OtherWords columnist Donald Kaul lives in Ann Arbor, Michigan.

  • Jayhawk

    I agree and think all benefits received from an employer should be included as income to the employee. This would include subsidized health care, company car, vacation, subsidized meals, employer’s FICA contribution, club memberships, etc. In short, any benefit not available to a non-employee should be included as income to an employee.

    • Johnny Dollar

      I agree partially. Why in the world would you tax vacation when that is already taxed on the individual’s tax return when reporting salary? It is part of the package. What is the benchmark for determining a cafeteria subsidy? What if an employee never uses the company cafeteria and goes to the Chinese buffet, taco Tuesday, or McDonalds next door every day instead?
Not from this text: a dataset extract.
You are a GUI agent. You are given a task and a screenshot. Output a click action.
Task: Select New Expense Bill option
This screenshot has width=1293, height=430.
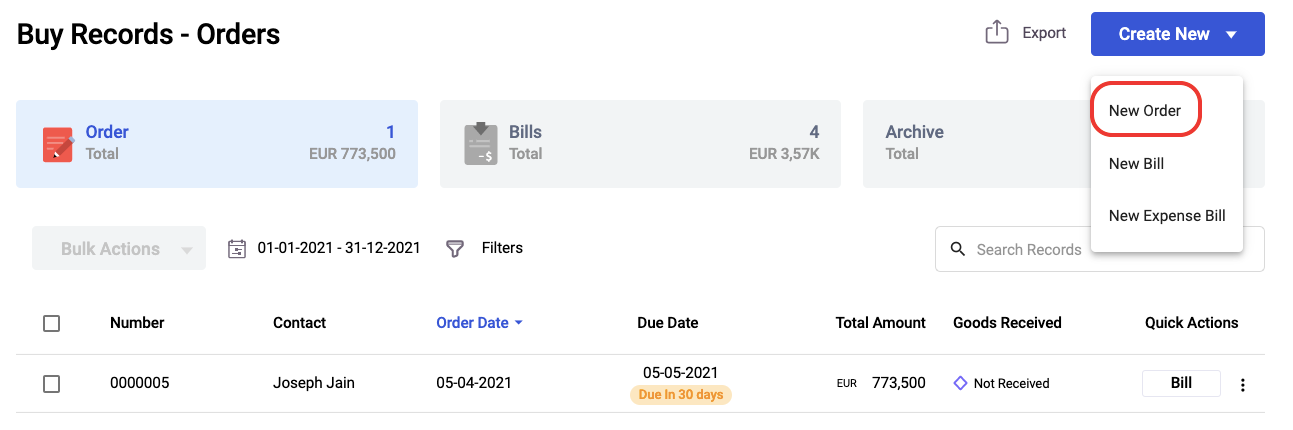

Is the employee supposed to document every one of those choices?

      Worst of all is the suggestion that the company’y FICA contribution should be taxable to the employee. That is simply ridiculous for a number of reasons. How do you tax a “benefit” that in some cases may never be collected and can be proven by others to be a true reduction of alternative investment opportunities?

      The rest of the list I can agree with. Especially health care. Why an individual paying their own premiums out of pocket cannot deduct them on their tax return makes no sense whatever.

    • vucja

      Many of those who have not worked sufficiently to get employment-related benefits get everything for free or close to it – and pay no taxes either. They may receive free food, cash income free medical, nearly free housing, greatly reduced utility bills, the basics of life – but pay no taxes. Meanwhile the government taxes some Social Security and some pensions for people who HAVE worked. Are you talking about killing the working-class milk-cow here? There have to be some incentives for people who work for a living. People should be able to deduct health care expenses they pay for even if they can’t itemize taxes.

  • wayne from sheboygan

    You know, Donald, back in 1986, Dollar Bill Bradley and Ronnie actually passed some meaningful reform that pretty much knocked tax shelters in the head and taxed capital gains at ordinary rates. It wasn’t perfect reform, but it wasn’t bad either. But since then our legislators brought back the special capital gain rates and even applied the concept to dividends. So, If we ever do pass meaningful reform again, let’s put something in place that will prevent congress from screwing with it. It’s great to see you writing every week again; hope you’re not munching on hot dogs anymore. We just lost Jack Germond today. I would like to keep you around for a while.

  • Nc CPA

    Your proposal is absurd and a license to steal for the wealthy. Would it kill you to have a chat with a CPA before you opine In the newspaper on taxes?

    • JaylahP

      Methinks Nc CPA needs to learn what satire is.

  • vucja

    In that respect, corporations are like average American citizens – in some cases, successful people have to pay taxes, “losers” don’t. There are those who fall between the cracks – low income but 401ks that are not taxed.